O ministro Flávio Dino, do Supremo Tribunal Federal (STF), liberou, nesta segunda-feira (2/12), a volta do pagamento das emendas parlamentares, que estava paralisado desde agosto, quando o magistrado decidiu que o Legislativo precisava atender aos requisitos constitucionais da transparência e rastreabilidade.
A liberação das emendas deve destravar votações no Congresso Nacional. Os parlamentares esperavam que Dino liberasse a modalidade até sexta-feira (29/11). Segundo eles, a retomada dos recursos é crucial para dar prosseguimento à análise de pautas importantes para o governo.

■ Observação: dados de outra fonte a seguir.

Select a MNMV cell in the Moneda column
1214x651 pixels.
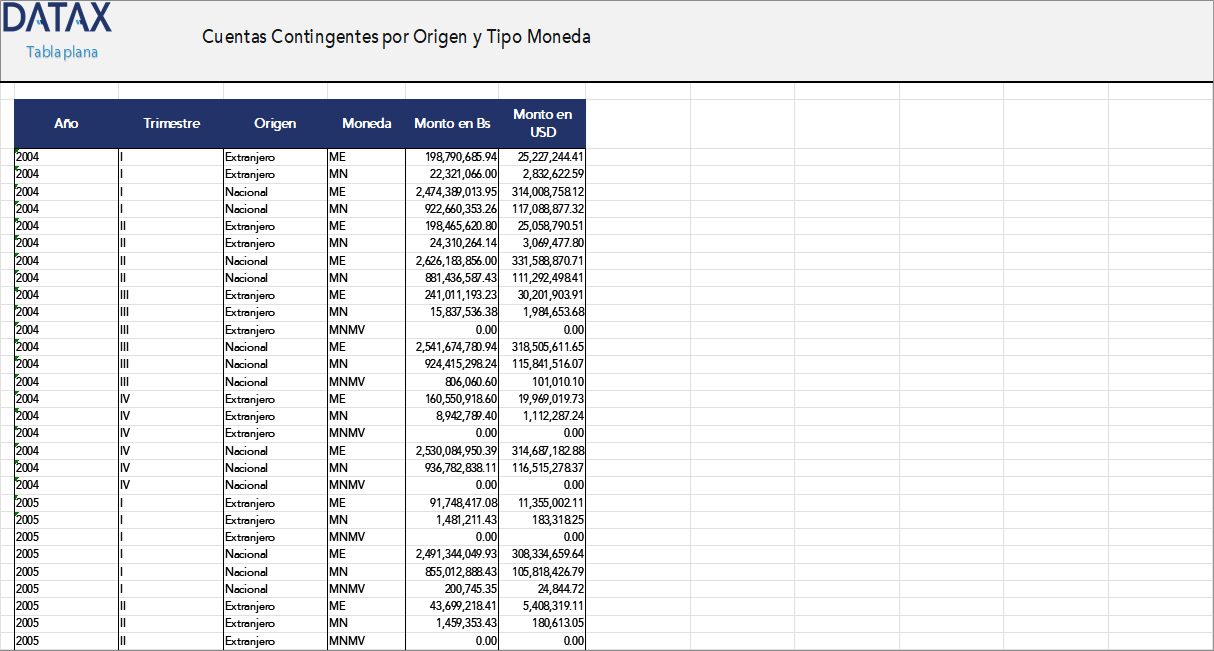point(347,329)
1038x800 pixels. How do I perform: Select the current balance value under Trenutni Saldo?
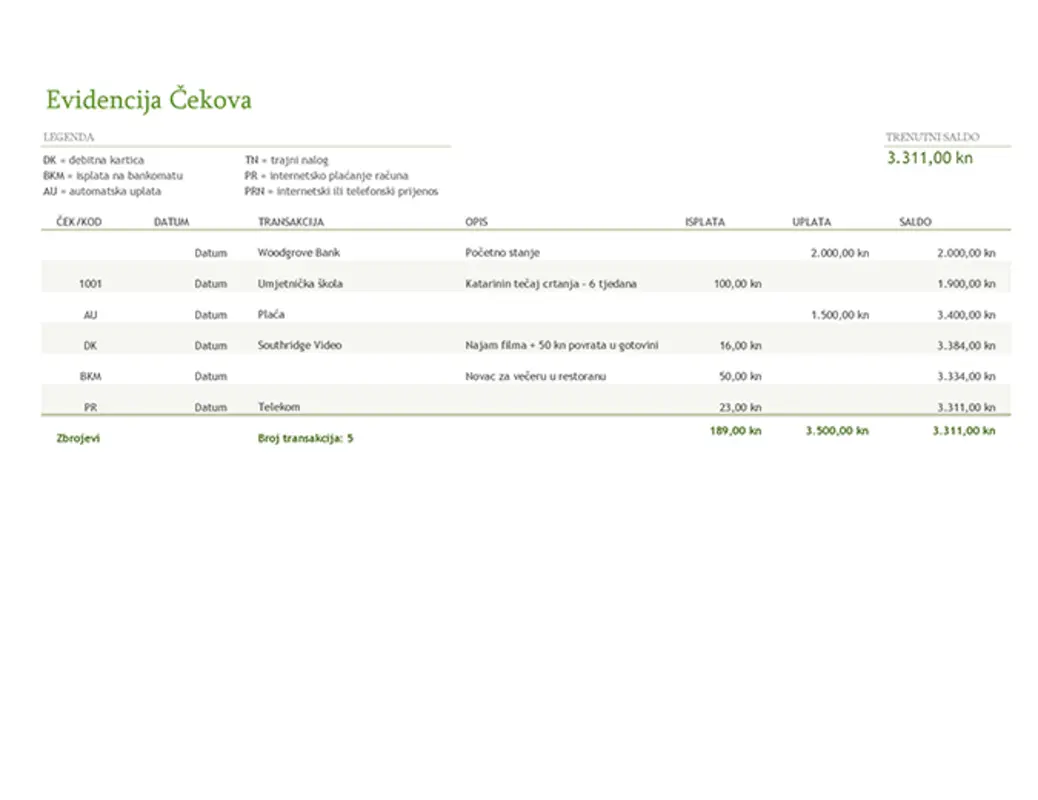[929, 158]
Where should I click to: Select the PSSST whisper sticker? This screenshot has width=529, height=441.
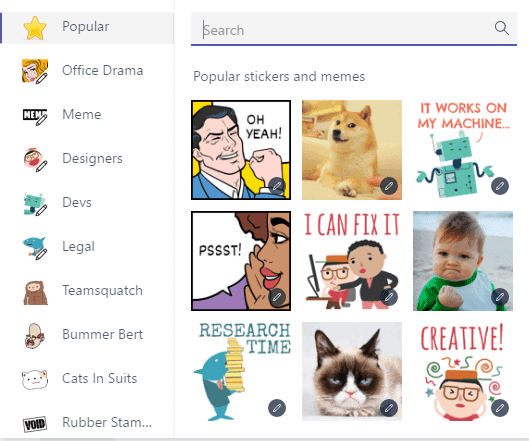click(x=241, y=261)
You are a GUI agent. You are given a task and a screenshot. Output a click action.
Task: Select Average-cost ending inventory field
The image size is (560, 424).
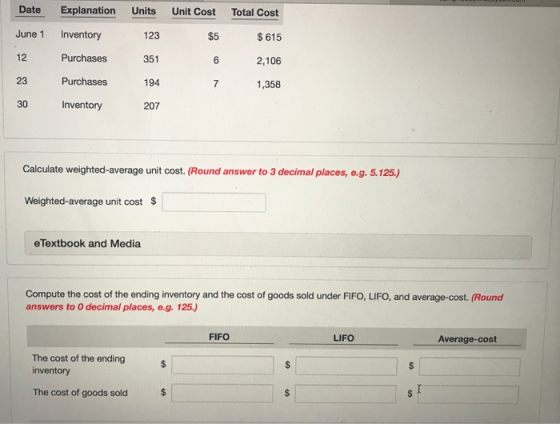[x=470, y=367]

Na decisão, Dino afirmou que, “cogitando ser verdadeira a reiterada armação das advocacias do Senado e da Câmara de que é impossível recompor plenamente o itinerário percorrido para a execução pretérita de parte expressiva das emendas parlamentares, temos a
gravíssima situação em que BILHÕES DE REAIS do Orçamento da Nação tiveram origem e destino incertos e não sabidos”.

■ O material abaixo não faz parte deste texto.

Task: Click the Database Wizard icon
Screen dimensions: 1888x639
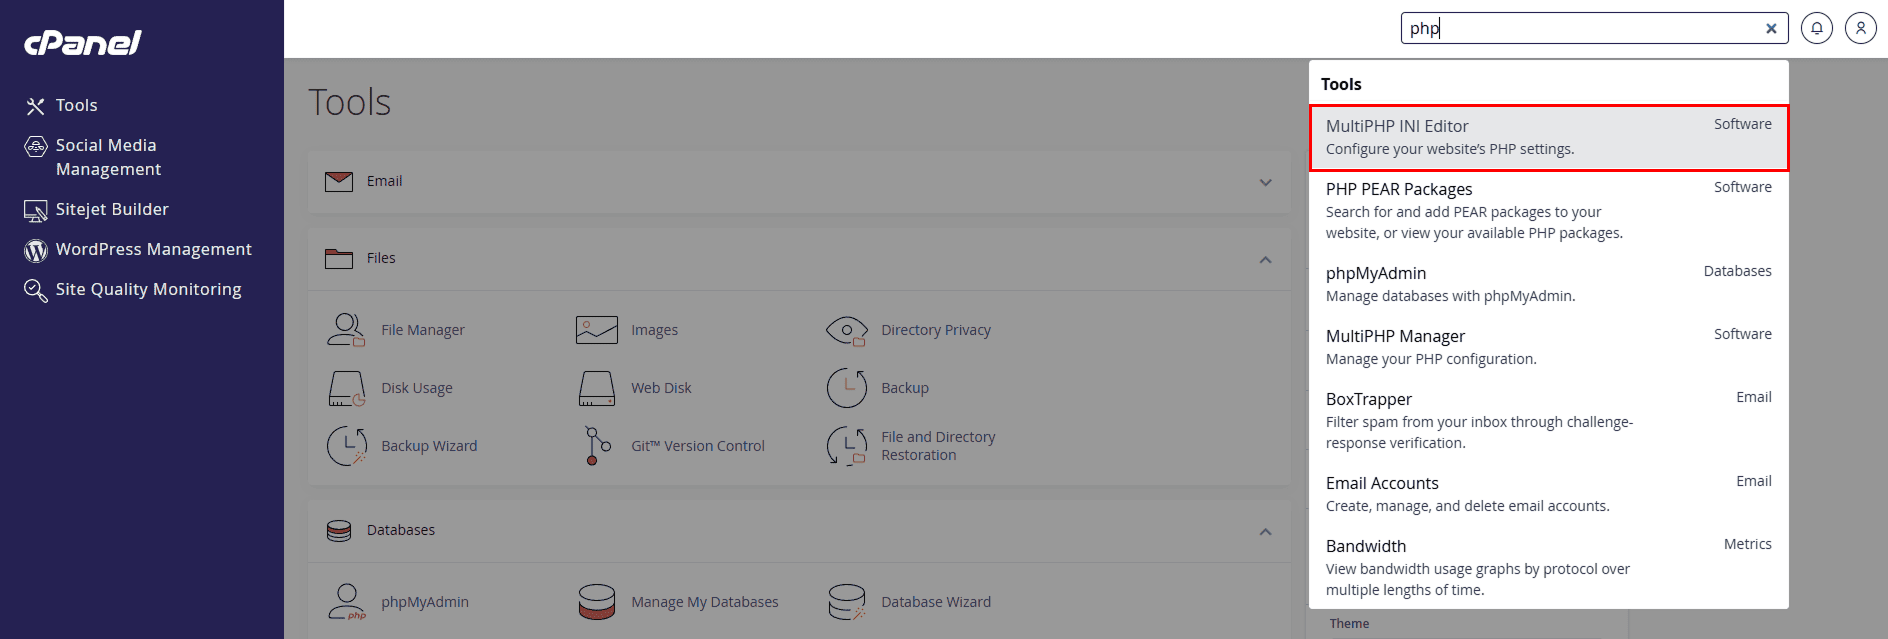Action: 846,602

Os parlamentares deverão cumprir uma série de regras. Por exemplo, as emendas de relator (RP 9) e de comissão (RP 8) estão liberadas com a devida identificação dos parlamentares; as emendas Pix serão liberadas com a devida apresentação do plano de trabalho prévio; e as emendas anteriores a 2025 terão prazo de 60 dias para que a ausência de plano de trabalho seja sanada.

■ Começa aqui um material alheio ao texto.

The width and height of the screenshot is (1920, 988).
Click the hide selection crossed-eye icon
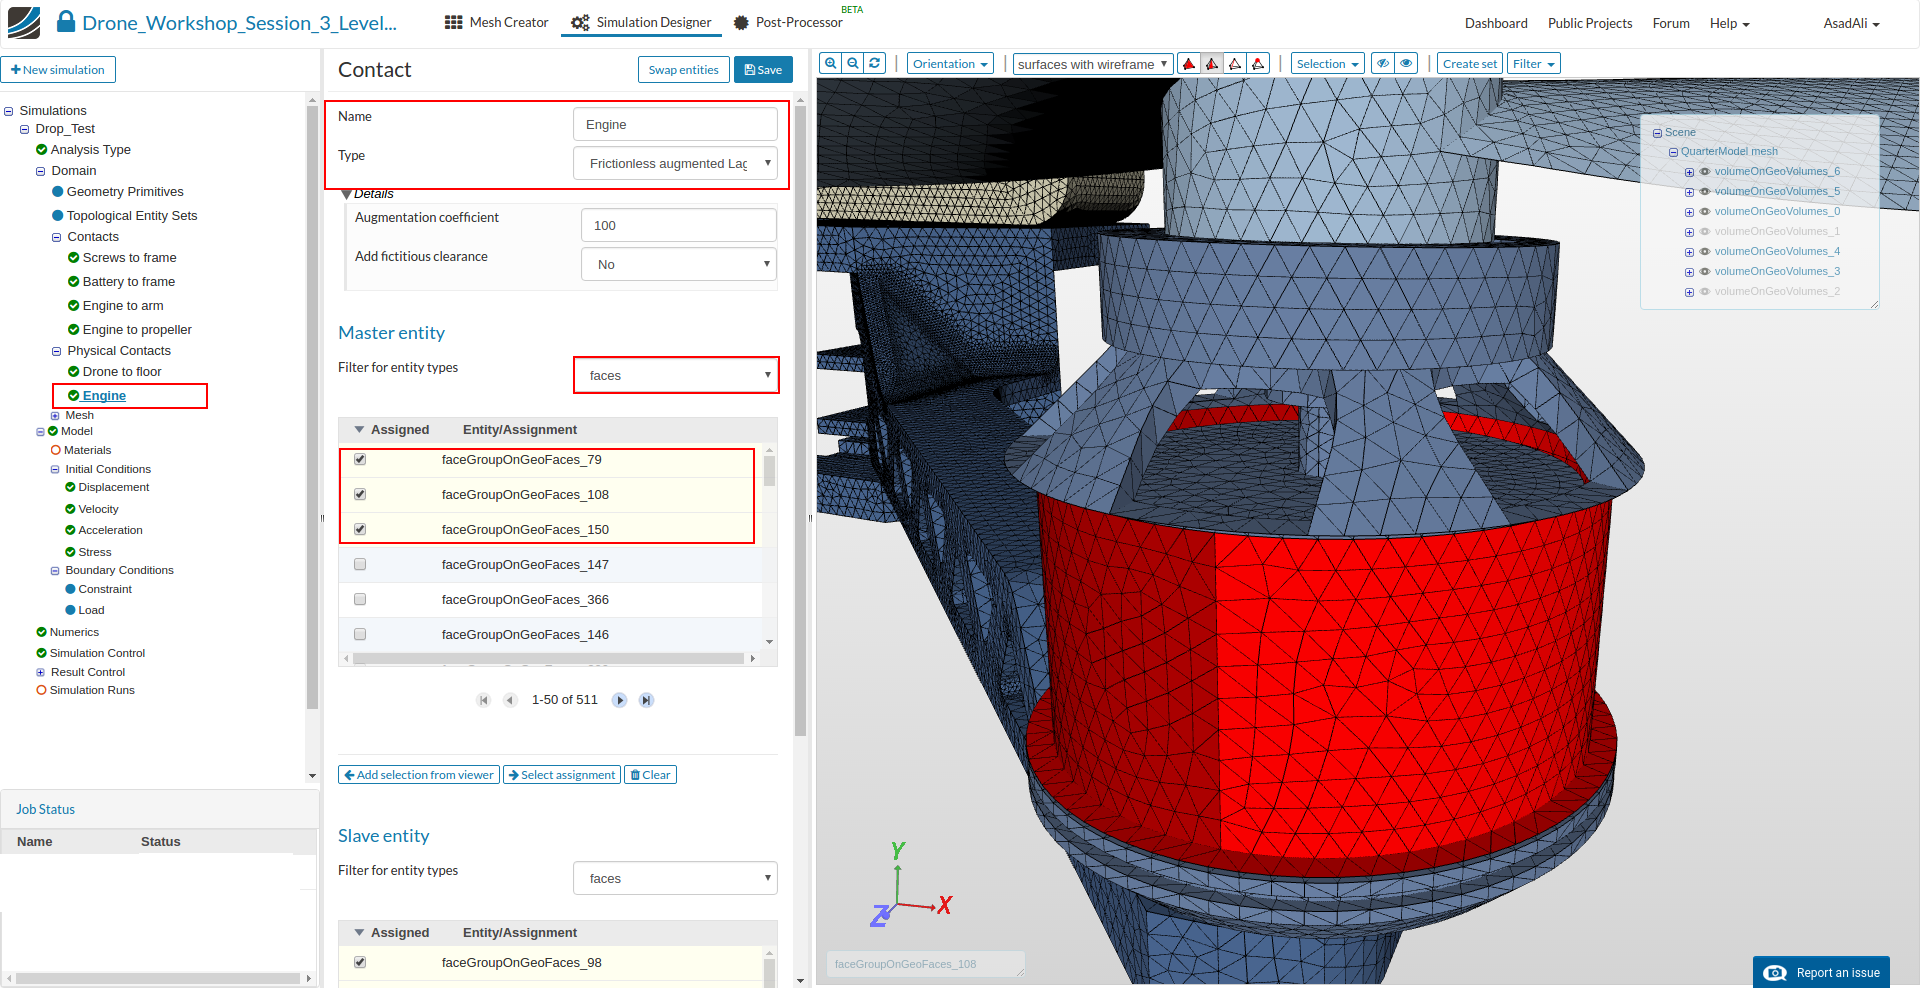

No caso das emendas de bancada, deverão ser individualizadas, conforme já estava no projeto. E, daqui para frente, as emendas só serão liberadas com plano e em contas específicas.
Em dezembro, o Congresso terá agenda apertada para votar pautas prioritárias, como a revisão de gastos públicos e os dois textos que compõem a peça orçamentária: a Lei de Diretrizes Orçamentárias (LDO) e a Lei Orçamentária (LOA).
As emendas parlamentares
Após a determinação do STF, o Congresso começou a se mobilizar sobre o assunto das emendas. O deputado Rubens Pereira Júnior (PT-MA) criou proposta que estabelece série de normas para atender às exigências de transparência e rastreabilidade.
O texto foi aprovado na Câmara dos Deputados em novembro e já trazia algumas das regras a serem seguidas pelos parlamentares.